Jeremiah Johnson! Osamotniony traper w dzikiej przyrodzie kontraczy konfederatów zbuntowanych?!
Lata siedemdziesiąte, okres wielkich przemian społecznych i kulturalnych, a także niezwykłego rozkwitu kina. 1972 rok przyniósł nam wiele zapadających w pamięć produkcji, ale dziś chciałbym skupić się na jednym filmie, który moim zdaniem zasługuje na ponowne odkrycie - “Jeremiah Johnson”.
To opowieść o samotnym traperze, granym przez genialnego Roberta Redforda, który w 1840 roku wybiera życie na dzikościach Montany. Uciekając od cywilizacji i pragnąc spokoju, Jeremiah pragnie żyć w zgodzie z naturą, polując na zwierzynę i ucząc się tajników przetrwania w trudnym środowisku górskim.
“Jeremiah Johnson” to film, który na pierwszy rzut oka może wydawać się westernem klasycznym. Ale nie dajcie się zwieść pozorom! Reżyser Sidney Pollack tworzy tu coś więcej niż tylko historię o dzikim zachodzie. To głęboka refleksja nad samotnością człowieka, jego pragnieniem wolności i konfrontacją z brutalną rzeczywistością.
Jeremiah, początkowo idealistycznie nastawiony do życia w górach, szybko musi mierzyć się z wyzwaniami, jakich nie przewidział: atakami Indian Utesów, trudnymi warunkami atmosferycznymi i ciągłą walką o przetrwanie. W tej walce pomaga mu jego niezłomny charakter, umiejętności przeżycia oraz zaskakująca przyjaźń z pielęgniarką.
Charakterystyka głównych bohaterów:
Imię | Opis |
---|---|
Jeremiah Johnson | Samotny traper, poszukujący spokoju i wolności w górach Montany.

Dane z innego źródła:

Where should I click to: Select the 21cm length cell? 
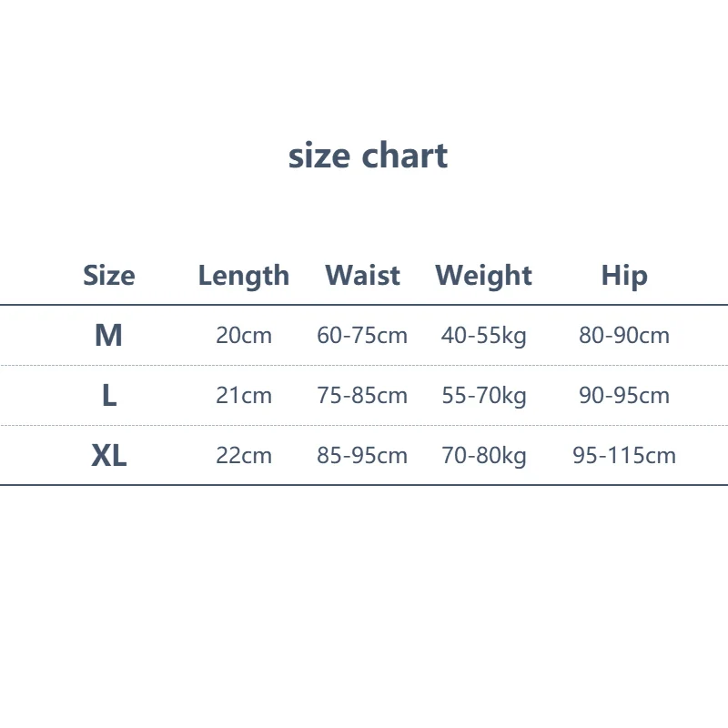[244, 395]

Cechuje go niezłomność ducha i umiejętność radzenia sobie w trudnych sytuacjach. |
Del Gue | Indianin Utesów, który przyjaźni się z Jeremiahem. Jest mądrym i doświadczonym wojownikiem, pomagającym traperowi zrozumieć dziką naturę. |
“Jeremiah Johnson” to nie tylko film o przygodach w dzikim zachodzie, ale także poruszająca opowieść o ludzkiej samotności i pragnieniu przynależności. Redford w roli głównej daje popis aktorskiej formy, wcielając się w postać skomplikowanego człowieka zmagającego się z wewnętrznymi demonami.
Film jest również wizualnym arcydziełem - zdjęcia Andreja Bartkowiaka pokazują malownicze krajobrazy gór Montany, a ścieżka dźwiękowa composée przez John Barry’ego potęguje atmosferę westernu. “Jeremiah Johnson” to klasyka gatunku, która z pewnością zachwyci zarówno fanów westernowych, jak i miłośników kina niezależnego.
Ciekawostek:
- Film był kręcony w rzeczywistych górach Montany, co nadało scenom autentyczny charakter.
- Robert Redford sam uczył się podstaw polowania i umiejętności przetrwania w dzikiej przyrodzie, aby wiarygodniej wcielić się w rolę Jeremiaha Johnsona.
Podsumowanie:
“Jeremiah Johnson” to film, który na długo zapada w pamięć dzięki genialnej grze aktorskiej Roberta Redforda, pięknym zdjęciom i poruszającej historii o samotności i poszukiwaniu wolności. Jeżeli szukacie dobrego filmu z 1972 roku, który oferuje coś więcej niż tylko rozrywkę, “Jeremiah Johnson” jest idealnym wyborem.